Is there any way to make a tensor product calculations, such as for examples

$(tY \otimes X)(Xt \otimes t)= tYXt \otimes Xt \\=tXYt \otimes Xt \\= (q^{-1}Xt)(qtY) \otimes qtX \\= Xt^{2}Y \otimes qtX \\= qXt^{2}Y \otimes tX$

or

$(tY\otimes t)(t^{2}\otimes Y^{2}+ X^{2}\otimes Xt )= tYt^{2}\otimes tY^{2}+tYX^{2}\otimes tXt \\= q^{2}t^{3}Y \otimes tY^{2}+tX^{2}Y\otimes q^{-1}Xt^{2}\\= q^{2}t^{3}Y \otimes tY^{2} + q^{-3}X^{2}tY \otimes Xt^{2}$

or any other calculations?

Thank you very much

• I am not very knowledgeable on this topic, so I don't know if the following packages will help, but you may want to look at them ... math.ucsd.edu/~ncalg xact.es Mathematica 8 doesn't have built-in tensor calculation support. Sep 19, 2016 at 9:38
• @Szabolcs : but is it possible to make such program in Mathematica 9? I know that Mathematica 8 doesn't support tensor calculation, so I'm thinking to use other computers which has Mathematica 9 Sep 19, 2016 at 11:02
• You should include that in the main question. Sep 19, 2016 at 11:34

NCAlgebra does not have a native tensor product.
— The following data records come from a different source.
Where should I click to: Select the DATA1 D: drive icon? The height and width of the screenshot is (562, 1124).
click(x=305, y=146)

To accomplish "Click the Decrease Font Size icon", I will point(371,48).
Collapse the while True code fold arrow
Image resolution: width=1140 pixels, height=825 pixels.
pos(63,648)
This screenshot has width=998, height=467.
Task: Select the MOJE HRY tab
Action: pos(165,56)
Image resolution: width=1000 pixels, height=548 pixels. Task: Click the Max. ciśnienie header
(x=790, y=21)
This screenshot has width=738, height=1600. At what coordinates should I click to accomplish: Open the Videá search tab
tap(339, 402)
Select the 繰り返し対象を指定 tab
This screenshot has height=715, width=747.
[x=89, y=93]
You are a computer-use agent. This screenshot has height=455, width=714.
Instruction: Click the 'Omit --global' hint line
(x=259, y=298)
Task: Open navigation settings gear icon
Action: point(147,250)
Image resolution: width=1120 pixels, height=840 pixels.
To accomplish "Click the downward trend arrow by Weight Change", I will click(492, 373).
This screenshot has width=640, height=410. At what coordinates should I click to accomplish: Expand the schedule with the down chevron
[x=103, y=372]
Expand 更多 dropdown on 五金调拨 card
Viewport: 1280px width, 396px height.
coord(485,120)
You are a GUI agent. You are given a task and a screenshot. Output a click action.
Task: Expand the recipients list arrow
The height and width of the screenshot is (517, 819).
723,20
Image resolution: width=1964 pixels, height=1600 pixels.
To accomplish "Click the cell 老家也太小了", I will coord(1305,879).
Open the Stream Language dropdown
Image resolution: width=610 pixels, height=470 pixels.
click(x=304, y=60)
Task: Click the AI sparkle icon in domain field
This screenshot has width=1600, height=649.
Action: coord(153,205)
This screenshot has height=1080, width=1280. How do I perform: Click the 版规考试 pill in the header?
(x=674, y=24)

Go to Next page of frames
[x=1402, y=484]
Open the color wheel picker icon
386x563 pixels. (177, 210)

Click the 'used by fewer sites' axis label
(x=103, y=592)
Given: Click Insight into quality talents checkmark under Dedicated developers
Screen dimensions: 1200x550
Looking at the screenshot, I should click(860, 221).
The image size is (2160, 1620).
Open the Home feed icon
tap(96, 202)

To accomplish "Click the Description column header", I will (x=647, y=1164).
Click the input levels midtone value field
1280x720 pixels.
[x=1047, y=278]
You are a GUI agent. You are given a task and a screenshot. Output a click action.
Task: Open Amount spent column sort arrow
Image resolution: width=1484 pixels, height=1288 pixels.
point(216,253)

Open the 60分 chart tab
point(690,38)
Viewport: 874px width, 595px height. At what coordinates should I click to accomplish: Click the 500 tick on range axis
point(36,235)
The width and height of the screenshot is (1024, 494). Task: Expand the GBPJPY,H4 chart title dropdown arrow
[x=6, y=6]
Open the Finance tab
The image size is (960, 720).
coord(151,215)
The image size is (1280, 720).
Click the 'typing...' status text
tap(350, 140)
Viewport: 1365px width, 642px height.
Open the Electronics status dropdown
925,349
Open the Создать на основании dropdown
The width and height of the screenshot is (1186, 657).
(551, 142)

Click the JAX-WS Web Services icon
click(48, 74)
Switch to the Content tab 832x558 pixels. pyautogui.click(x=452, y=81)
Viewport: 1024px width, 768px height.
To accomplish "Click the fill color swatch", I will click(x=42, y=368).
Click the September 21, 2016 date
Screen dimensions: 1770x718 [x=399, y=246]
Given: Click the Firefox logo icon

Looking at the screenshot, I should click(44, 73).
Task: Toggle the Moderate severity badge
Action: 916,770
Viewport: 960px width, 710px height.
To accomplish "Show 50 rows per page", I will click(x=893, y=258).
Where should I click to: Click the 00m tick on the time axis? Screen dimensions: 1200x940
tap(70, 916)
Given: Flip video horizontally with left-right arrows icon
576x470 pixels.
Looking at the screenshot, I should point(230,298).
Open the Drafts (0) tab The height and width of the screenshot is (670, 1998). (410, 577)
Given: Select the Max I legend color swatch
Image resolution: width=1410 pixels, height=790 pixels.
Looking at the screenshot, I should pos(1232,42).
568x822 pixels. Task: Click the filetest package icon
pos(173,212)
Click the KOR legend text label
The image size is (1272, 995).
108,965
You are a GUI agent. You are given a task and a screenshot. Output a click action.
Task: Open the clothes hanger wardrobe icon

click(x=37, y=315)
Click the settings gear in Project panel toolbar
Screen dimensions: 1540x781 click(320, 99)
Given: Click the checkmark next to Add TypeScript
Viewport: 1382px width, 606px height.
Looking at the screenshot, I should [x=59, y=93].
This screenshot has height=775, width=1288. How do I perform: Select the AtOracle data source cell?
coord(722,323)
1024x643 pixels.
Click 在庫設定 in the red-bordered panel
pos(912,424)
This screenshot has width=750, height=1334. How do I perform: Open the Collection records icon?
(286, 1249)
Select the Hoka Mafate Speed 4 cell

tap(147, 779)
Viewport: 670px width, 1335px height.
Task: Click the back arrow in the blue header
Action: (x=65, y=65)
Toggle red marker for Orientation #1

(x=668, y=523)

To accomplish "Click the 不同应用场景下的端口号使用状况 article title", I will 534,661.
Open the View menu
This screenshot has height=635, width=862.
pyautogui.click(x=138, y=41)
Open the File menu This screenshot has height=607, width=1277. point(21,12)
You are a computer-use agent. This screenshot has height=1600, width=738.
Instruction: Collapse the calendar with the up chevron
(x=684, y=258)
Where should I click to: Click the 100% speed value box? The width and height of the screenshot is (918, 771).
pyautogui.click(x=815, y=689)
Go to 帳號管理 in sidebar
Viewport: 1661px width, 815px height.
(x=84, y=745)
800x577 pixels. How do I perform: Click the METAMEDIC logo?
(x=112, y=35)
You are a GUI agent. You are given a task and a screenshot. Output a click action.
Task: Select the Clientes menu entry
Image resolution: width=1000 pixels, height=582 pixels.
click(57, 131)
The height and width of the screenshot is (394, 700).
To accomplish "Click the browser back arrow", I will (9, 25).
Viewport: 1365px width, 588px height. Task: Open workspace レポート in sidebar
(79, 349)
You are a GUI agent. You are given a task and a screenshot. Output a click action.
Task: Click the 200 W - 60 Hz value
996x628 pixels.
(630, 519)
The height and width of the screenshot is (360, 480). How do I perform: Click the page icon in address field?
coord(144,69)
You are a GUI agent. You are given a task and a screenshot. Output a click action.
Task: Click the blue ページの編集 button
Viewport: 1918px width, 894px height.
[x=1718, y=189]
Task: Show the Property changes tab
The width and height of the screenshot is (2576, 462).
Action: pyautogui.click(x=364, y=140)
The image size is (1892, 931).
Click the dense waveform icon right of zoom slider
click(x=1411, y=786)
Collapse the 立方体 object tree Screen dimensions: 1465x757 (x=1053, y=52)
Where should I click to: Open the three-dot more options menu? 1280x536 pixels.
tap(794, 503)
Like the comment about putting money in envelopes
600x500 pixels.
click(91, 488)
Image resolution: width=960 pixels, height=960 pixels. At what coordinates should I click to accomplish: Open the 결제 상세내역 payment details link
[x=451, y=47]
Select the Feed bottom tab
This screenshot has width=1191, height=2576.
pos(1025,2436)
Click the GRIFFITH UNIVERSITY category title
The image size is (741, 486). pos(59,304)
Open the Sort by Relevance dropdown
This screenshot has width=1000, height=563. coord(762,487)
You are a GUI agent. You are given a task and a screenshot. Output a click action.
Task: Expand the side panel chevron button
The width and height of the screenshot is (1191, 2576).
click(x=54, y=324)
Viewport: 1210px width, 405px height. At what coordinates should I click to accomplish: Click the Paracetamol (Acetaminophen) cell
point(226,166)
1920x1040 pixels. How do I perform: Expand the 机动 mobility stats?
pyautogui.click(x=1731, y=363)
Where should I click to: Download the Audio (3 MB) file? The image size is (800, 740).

Here is one definition that might need some refinement for prime time, but that might be useful:

SetNonCommutative[NCKron];
NCKron[x_, middle___, (a_?CommutativeQ) y_, right___] := NCKron[a x, middle, y, right];
NonCommutativeMultiply[left___, NCKron[x__], NCKron[y__], right___] := NonCommutativeMultiply[left, NCKron @@ Thread[NonCommutativeMultiply[{x}, {y}]], right] /; Length[{x}] === Length[{y}];


With that definition and my interpretation of your example above you would have that

SetNonCommutative[X, Y, t]
SetCommutative[q]
expr = NCKron[t ** Y, X] ** NCKron[X ** t, t]


evaluates to

NCKron[t ** Y ** X ** t, X ** t]

Applying the rules

rules = {X ** Y -> Y ** X, X ** t -> q t ** X, Y ** t -> q t ** Y};
NCReplaceRepeated[expr, rules]


NCKron[q^3 t ** t ** Y ** X, t ** X]

Similarly:

expr = NCKron[t ** Y, t] ** (NCKron[t^2, Y^2] + NCKron[X^2, X ** t])


is such that

NCExpand[expr]


evaluates to

NCKron[t ** Y ** t ** t, t ** Y ** Y] + NCKron[t ** Y ** X ** X, t ** X ** t]

and

NCReplaceRepeated[NCExpand[expr], rules]


evaluates to

NCKron[q^2 t ** t ** t ** Y, t ** Y ** Y] + NCKron[q t ** Y ** X ** X, t ** t ** X]